EXERCISE TASK. Copy out the stretch of records from the line containing "The width and height of the screenshot is (1366, 700)." through the line containing "[x=1940, y=92]", requests included, adding 37 to every coordinate in the answers.

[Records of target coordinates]
** start **
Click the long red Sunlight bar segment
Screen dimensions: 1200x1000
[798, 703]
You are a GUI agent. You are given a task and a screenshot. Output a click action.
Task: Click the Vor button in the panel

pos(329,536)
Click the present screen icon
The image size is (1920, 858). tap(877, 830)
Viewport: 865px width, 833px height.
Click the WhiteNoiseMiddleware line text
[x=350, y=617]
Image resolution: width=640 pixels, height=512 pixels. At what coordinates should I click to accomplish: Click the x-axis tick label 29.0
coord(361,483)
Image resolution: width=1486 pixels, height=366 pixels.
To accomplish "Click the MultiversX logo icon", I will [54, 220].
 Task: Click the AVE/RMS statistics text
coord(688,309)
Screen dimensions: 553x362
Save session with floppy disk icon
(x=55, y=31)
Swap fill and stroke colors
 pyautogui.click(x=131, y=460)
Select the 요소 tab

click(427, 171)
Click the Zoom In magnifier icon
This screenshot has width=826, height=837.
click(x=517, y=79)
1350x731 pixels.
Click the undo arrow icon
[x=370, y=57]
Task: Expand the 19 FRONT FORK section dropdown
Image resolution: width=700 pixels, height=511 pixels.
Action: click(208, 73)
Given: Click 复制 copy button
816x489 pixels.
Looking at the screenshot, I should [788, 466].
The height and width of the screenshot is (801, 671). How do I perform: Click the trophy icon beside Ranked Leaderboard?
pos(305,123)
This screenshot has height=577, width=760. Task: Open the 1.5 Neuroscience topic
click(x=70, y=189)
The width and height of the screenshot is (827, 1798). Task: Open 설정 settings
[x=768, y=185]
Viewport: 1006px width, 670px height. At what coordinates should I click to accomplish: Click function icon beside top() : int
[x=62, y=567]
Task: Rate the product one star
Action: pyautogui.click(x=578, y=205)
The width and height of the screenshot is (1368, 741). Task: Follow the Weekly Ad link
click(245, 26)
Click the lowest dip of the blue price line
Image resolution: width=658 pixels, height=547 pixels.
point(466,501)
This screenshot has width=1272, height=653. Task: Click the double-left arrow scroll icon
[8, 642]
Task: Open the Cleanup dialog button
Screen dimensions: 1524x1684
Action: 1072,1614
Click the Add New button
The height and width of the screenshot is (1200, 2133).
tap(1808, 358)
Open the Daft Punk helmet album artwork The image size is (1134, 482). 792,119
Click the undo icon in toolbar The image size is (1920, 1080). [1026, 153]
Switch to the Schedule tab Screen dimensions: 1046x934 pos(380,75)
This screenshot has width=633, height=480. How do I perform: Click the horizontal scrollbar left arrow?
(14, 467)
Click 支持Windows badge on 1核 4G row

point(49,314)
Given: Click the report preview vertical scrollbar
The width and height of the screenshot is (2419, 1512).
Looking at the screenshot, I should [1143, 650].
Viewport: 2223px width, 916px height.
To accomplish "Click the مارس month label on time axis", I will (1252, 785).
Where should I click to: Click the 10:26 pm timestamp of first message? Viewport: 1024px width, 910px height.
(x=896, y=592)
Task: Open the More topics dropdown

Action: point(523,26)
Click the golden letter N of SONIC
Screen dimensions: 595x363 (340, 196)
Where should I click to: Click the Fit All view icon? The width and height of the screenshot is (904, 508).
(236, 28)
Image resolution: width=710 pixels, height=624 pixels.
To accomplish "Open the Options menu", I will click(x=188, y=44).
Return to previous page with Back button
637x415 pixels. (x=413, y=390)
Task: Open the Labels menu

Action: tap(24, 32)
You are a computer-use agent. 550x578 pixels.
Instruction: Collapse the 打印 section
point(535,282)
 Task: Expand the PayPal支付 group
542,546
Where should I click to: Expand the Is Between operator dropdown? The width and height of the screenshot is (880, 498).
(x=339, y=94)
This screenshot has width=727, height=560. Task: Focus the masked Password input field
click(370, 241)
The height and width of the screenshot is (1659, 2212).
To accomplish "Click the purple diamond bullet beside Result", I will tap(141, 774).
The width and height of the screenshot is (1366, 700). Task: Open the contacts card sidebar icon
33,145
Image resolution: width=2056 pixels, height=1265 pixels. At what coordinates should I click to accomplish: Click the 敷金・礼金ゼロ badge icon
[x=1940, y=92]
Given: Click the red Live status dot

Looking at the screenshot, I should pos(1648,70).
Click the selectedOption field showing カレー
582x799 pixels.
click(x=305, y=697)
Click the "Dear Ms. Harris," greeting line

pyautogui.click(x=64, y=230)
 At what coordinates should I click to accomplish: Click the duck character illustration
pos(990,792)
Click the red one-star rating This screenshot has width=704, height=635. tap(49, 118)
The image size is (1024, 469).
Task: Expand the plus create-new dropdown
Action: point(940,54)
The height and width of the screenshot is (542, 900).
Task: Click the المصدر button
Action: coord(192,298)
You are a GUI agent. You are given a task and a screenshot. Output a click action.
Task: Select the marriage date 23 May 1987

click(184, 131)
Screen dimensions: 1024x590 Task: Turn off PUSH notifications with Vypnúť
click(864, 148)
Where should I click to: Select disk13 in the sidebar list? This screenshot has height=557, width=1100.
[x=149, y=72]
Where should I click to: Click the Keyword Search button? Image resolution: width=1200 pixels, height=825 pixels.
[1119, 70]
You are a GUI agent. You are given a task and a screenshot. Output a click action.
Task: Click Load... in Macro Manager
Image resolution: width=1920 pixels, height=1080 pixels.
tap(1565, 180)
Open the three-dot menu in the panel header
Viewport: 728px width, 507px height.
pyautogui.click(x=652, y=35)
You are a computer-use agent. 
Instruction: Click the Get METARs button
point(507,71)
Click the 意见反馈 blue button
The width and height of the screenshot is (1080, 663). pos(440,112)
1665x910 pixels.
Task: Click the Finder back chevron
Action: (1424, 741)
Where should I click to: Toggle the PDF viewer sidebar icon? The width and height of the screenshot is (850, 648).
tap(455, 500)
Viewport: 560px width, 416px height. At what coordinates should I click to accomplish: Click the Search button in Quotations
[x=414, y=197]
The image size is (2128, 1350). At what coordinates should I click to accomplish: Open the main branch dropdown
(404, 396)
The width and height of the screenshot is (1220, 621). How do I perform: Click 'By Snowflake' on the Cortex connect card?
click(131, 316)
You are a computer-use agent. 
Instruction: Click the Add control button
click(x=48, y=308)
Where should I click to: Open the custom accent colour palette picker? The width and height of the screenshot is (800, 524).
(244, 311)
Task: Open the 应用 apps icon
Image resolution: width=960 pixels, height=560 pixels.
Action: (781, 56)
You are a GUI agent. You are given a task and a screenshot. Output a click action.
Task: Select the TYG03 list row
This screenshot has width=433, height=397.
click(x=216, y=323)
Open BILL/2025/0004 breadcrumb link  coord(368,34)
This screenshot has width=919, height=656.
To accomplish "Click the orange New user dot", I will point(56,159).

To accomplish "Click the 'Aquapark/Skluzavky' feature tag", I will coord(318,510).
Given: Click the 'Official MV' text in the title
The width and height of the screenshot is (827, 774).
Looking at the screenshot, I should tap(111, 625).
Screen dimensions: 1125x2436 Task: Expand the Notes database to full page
** end **
REPLY.
The width and height of the screenshot is (1366, 700). Task: Open the contacts card sidebar icon
70,182
Image resolution: width=2056 pixels, height=1265 pixels. At what coordinates should I click to accomplish: Click the 敷金・礼金ゼロ badge icon
[x=1977, y=129]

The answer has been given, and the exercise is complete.